Members have the right to:
- Get understandable notices or have the material explained or interpreted
- Receive timely information about their health plan
- Get courteous, prompt answers from CUP and the Health Care Authority
- Be treated with respect
- Have their privacy protected by CUP and CUP network providers
- Get information about all medical services covered by their benefit plan
- Choose their health plan and primary care provider from among available health plans and their contracted networks
- Receive proper medical care, consistent with the services listed in their Member Handbook, without discrimination no matter what their health status or condition, sex, ethnicity, race, marital status, or religion
- Get all medically necessary covered services and supplies listed in the Schedule of Benefits, subject to the applicable limits, exclusions, and cost-sharing
- Take part in decisions about their and their child’s health care, including having a candid discussion about appropriate or medically necessary treatment options, regardless of cost or coverage
- Get medical care without a long delay
- Refuse treatment and be told of the possible results of refusing
- Expect that their and their child’s records and conversations with providers be kept confidential
- Get a second opinion by another CUP provider when they disagree with the initial provider’s recommended treatment plan
- Make a complaint about CUP or CUP providers and receive a timely answer
- File an appeal with CUP if they are not satisfied with a service request decision
- Change their PCP for a good reason
- Give their consent to treatment or care (Informed Consent)

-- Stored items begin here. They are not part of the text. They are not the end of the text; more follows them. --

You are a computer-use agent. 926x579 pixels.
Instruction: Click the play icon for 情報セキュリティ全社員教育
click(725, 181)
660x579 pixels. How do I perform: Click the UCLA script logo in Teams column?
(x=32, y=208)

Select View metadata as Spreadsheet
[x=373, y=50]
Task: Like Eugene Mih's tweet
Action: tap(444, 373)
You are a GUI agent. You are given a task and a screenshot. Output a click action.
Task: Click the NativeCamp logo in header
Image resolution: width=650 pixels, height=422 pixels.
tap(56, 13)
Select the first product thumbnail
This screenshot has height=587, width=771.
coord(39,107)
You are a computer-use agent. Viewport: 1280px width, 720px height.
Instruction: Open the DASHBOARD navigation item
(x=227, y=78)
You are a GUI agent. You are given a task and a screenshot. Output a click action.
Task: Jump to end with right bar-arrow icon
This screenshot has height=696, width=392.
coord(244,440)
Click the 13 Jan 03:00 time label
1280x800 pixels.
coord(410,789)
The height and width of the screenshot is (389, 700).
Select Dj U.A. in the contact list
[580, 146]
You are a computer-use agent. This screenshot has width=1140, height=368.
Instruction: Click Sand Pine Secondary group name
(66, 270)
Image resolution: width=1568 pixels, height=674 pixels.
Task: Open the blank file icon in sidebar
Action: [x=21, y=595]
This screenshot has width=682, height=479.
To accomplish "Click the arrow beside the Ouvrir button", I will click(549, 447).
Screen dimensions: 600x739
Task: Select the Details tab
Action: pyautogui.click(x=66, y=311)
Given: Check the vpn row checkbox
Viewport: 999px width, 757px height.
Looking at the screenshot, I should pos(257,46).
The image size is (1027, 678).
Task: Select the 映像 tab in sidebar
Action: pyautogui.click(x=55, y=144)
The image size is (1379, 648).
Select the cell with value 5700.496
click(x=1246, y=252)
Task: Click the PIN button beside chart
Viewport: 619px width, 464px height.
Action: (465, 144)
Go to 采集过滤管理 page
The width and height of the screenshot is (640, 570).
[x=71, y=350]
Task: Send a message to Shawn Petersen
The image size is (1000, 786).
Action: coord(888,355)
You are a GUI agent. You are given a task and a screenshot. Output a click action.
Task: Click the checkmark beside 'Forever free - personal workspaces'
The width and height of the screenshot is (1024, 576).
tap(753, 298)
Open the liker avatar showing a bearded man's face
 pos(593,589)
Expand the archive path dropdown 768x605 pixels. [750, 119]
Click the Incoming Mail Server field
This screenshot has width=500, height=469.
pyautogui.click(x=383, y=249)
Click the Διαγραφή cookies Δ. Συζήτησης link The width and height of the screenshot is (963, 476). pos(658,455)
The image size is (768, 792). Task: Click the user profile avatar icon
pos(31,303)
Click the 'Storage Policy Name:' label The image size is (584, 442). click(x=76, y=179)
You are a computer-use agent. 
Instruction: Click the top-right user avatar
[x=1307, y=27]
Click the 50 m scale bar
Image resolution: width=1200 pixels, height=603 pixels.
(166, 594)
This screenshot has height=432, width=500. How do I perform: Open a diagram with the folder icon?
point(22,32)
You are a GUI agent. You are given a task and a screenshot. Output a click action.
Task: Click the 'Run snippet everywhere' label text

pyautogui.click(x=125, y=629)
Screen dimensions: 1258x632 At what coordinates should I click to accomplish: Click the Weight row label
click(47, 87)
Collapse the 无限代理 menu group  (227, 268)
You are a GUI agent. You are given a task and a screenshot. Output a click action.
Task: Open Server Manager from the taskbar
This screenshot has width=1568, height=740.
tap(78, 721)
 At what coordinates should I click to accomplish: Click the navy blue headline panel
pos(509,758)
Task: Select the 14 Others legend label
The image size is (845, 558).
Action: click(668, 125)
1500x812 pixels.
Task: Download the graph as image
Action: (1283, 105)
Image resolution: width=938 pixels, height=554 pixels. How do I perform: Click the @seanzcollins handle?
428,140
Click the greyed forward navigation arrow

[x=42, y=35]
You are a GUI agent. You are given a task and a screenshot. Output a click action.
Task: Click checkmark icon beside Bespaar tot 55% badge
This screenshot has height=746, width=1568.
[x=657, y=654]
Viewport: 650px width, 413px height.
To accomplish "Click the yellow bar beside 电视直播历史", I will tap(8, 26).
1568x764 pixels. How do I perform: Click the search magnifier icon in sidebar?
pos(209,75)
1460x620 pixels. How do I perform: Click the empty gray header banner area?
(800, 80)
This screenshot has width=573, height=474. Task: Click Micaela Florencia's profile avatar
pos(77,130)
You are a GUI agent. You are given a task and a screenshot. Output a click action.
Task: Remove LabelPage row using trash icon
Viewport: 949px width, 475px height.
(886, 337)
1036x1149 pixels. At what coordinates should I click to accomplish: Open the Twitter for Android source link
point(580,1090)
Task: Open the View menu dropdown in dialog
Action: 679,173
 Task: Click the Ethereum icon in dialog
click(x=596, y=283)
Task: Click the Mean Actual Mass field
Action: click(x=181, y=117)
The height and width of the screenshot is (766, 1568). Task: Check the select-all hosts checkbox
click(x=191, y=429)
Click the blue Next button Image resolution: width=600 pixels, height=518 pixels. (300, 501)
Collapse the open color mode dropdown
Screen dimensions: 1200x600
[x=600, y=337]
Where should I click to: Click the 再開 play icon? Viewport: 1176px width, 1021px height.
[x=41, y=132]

- Put their health care choices into writing (Advance Directive)
- Have their personal information remain private and confidential according to HIPAA requirements.
Members have the responsibility to:
- Understand their benefit plan
- Accurately and promptly report changes that may affect their premium or eligibility
- Choose a health plan in their area
- Choose a CUP PCP before receiving services
- Work with CUP to help get any third-party payments for medical care
- Tell CUP about any outside sources of health care coverage or payment
- Tell their PCP, or their child’s PCP, about medical problems and ask questions to be sure they understand
- Decide whether to receive a treatment, procedure, or service
- Get medical services from their or their child’s PCP, except in an emergency or in the case of a referral
- Get a referral from the PCP if required by CUP before going to a specialist
- Pay copayments in full at the time of service (Basic Health)
- Pay their premiums in full by the due date (Basic Health)
- Pay the deductible and coinsurance in full when they are due (Basic Health)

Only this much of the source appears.